After their initial attempts to break the curse fail, Natsumi and Yuri's only hope lies with spiritual medium Kyozo (Masanobu Andô) and his young assistant Tamao (Maiko Kikuchi), who decide to pit Sadako against grudge spirits Kayako (Runa Endo) and Toshio (Rintaro Shibamoto) in a battle for the girls' souls. Meanwhile, schoolgirl Suzuka (Tina Tamashiro) also finds herself cursed when she enters the haunted home of Kayako and her son Toshio — can Suzuka's life also be saved as a result of the supernatural battle?

Films featuring onryō (vengeful Japanese spooks) really do very little for me: I thought that Ringu (Ring) was mediocre and found The Grudge (Ju-on) incredibly boring.
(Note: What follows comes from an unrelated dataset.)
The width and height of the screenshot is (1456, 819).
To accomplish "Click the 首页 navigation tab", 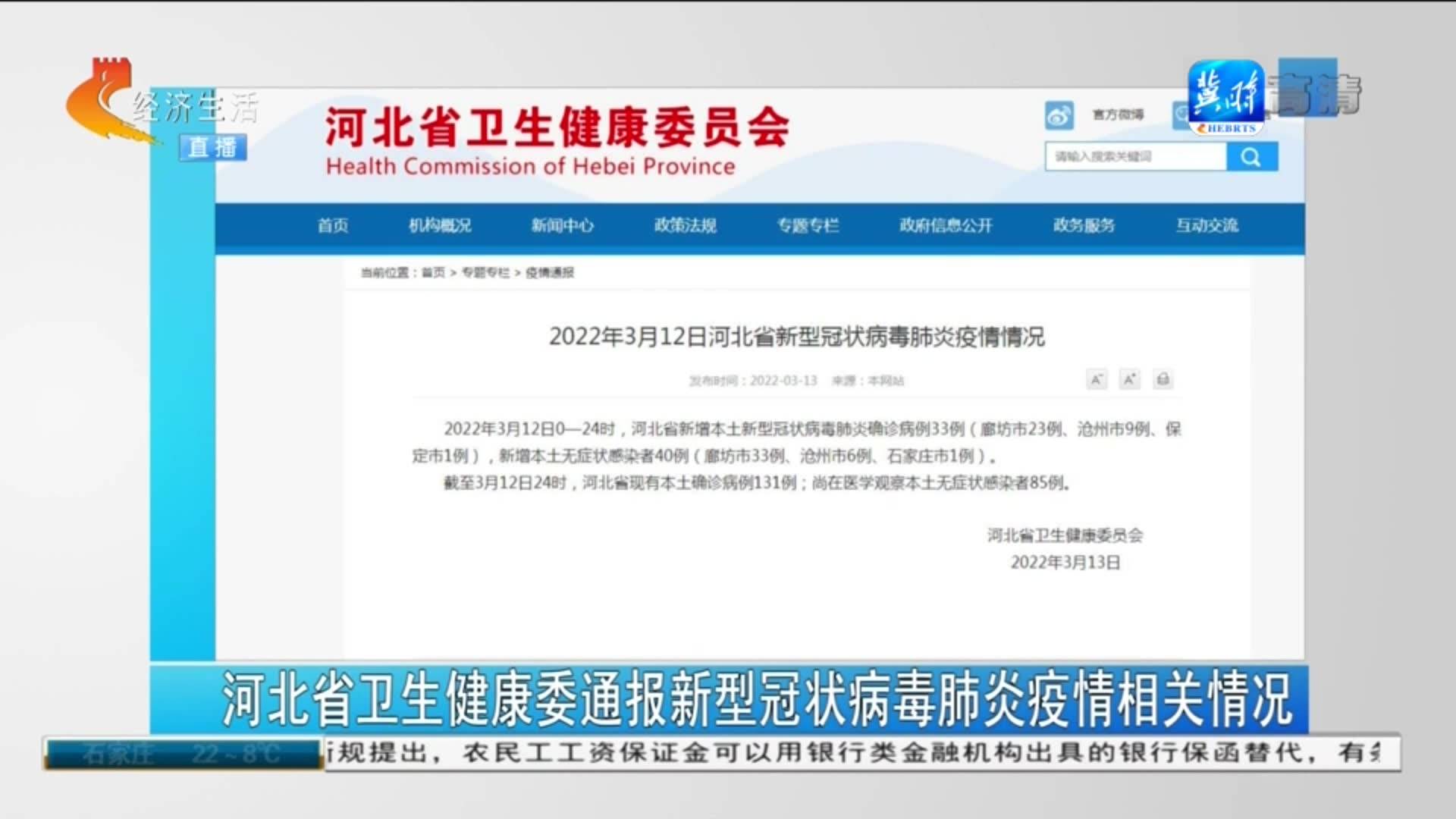I will [x=331, y=225].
Director Kôji Shiraishi tries to inject a little life into the tired genre with this mash-up of these well known franchises, but all he succeeds in making is a film that, rather predictably, falls somewhere between mediocre and incredibly boring.

Following lots of talk and some not-at-all-scary scenes in which the spooks make brief appearances, the titular fight between the ghosts finally ensues, and it's extremely underwhelming, like two women having a pathetic cat-fight, with little kid Toshio sticking up for his mum. If you're an avid fan of Japanese ghost movies, you might get a kick out of seeing these legendary spirits scratch and claw at each other, but I'll never understand the appeal.